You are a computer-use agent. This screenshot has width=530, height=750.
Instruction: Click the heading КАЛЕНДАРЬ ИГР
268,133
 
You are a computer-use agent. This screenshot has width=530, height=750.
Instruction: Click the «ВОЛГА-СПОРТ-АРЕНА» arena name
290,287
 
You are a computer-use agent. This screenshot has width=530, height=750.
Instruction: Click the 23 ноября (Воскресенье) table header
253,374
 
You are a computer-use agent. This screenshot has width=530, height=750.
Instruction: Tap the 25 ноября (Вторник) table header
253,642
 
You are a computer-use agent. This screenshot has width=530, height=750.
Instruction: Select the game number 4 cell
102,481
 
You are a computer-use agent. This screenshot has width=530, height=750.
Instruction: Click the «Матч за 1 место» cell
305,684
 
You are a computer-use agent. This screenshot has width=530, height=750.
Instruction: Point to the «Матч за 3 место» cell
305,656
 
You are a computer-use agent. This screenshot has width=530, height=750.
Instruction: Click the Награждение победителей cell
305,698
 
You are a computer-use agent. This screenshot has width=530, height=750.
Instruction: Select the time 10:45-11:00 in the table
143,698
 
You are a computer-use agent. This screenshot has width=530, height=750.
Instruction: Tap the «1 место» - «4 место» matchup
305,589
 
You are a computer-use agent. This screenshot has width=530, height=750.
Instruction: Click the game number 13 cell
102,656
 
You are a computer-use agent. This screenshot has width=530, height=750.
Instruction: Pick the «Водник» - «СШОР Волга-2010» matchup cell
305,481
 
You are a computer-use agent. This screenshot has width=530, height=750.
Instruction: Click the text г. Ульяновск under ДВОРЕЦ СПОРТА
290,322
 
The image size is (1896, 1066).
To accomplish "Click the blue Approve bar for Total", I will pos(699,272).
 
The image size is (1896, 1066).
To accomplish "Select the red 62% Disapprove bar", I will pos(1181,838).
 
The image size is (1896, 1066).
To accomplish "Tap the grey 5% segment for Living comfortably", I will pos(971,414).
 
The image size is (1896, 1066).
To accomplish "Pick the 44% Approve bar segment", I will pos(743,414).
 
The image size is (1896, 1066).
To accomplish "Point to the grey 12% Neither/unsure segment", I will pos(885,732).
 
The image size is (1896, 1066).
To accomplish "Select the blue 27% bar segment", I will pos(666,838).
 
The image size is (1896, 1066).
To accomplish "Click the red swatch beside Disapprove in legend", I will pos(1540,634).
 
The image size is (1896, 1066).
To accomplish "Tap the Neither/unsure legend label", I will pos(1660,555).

-- EXERCISE INSTRUCTIONS --
Pull out every line of the material above that contains the word "cell". Case counts.

-- PROBLEM SOLUTION --
Instruction: Select the game number 4 cell
Instruction: Click the «Матч за 1 место» cell
Instruction: Point to the «Матч за 3 место» cell
Instruction: Click the Награждение победителей cell
Instruction: Click the game number 13 cell
Instruction: Pick the «Водник» - «СШОР Волга-2010» matchup cell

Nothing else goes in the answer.